One of the real benefits of degree apprenticeships is their power to break down barriers to social mobility. They can create a more fluid and dynamic labour market by opening up higher education to a more diverse groups of people who would perhaps otherwise not consider higher education. Yes, degree apprenticeships enable employers to create the kind of employees they want, with the skills their business needs. But they do more than that. By enabling more people to study at a higher level while earning a wage, they could start to close the UK productivity gap.

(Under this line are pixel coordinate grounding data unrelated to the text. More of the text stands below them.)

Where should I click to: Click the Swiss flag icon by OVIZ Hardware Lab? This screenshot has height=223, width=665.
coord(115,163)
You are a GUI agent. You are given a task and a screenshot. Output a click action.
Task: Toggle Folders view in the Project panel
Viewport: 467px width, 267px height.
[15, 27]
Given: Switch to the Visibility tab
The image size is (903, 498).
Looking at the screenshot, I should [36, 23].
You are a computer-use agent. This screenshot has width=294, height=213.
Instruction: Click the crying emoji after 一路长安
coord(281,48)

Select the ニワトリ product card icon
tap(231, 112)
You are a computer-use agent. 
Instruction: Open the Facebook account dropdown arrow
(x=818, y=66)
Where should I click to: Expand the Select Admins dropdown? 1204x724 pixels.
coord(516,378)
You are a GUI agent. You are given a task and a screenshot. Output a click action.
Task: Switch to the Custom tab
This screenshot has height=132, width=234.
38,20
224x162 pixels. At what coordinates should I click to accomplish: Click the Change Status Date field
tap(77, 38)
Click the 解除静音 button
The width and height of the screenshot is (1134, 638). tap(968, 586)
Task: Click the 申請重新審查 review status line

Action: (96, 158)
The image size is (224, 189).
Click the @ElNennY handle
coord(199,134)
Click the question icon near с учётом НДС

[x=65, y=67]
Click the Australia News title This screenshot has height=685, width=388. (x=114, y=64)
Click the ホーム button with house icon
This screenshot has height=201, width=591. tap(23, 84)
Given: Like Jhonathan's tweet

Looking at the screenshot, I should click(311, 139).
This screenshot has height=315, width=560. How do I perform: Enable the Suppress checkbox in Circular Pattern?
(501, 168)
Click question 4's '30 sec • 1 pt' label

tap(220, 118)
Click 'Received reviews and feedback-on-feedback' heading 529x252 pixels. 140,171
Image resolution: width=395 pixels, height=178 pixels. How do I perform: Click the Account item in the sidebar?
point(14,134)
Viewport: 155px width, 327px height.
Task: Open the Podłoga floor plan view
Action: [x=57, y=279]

Degree Apprenticeships as corporate social responsibility

We know that some young people are worried about student debt. For those from low income backgrounds, it can be seen as a real barrier to higher education. Figures from UCAS suggest that the poorest school leavers are only half as likely to go to university as their peers. The reasons for this are complex, of course, but the issue of student debt cannot be ignored. In fact, recent research from UCL has demonstrated that student loan debts deter poorer students from university. Here in the South West we know that many young people come from deprived backgrounds so at the University of Plymouth we have a particular role to play in opening up these opportunities and widening participation. Having a guaranteed job whilst you study is fast becoming a great way to overcome that financial barrier to higher education.

It might be helpful then, for employers to think about degree apprenticeships in the context of Corporate Social Responsibility (CSR). By engaging with degree apprenticeships, employers can contribute to the effort of breaking down some of the barriers to higher education. The prospect of ‘earning while you learn’ could help bring more young people into higher education. Businesses will of course also benefit from having access to a wider talent pool within their area.

The wider UK economy will also benefit as we start to fill the skills gap and grow the labour market with people who have been developed by employers, for employers. Closer partnerships between businesses and universities will in turn support knowledge exchange, which we know is so vital to UK innovation.

Nurturing staff through their careers

Another group ideally suited to degree apprenticeships is those further on in their careers who want to upskill or are looking for a change of direction. Being tied into a mortgage and having family responsibilities mean that many cannot simply take time out of work to study or retrain. Degree apprenticeships open up new opportunities for these people to move forward in their careers while still earning that vital wage.

This can, of course, help businesses retain staff by nurturing them through their careers. And because degree apprenticeships have been developed by businesses for businesses, they allow employers to develop the skills they really need in their workforce.

Research suggests that apprenticeships continue to deliver benefits as the apprentice progresses through his or her career. According to Government figures, 77 per cent of former apprentices stay with the same employer, 46 per cent receive a pay rise, and 36 per cent report getting a promotion. Former apprentices can often progress in their careers quite quickly: statistics from the National Apprenticeships Service show that 23 per cent of apprentices surveyed were promoted within 12 months of finishing their apprenticeship.

Over time, I think businesses will start to see how degree apprenticeships can help create a workforce that is not only better skilled, but more diverse.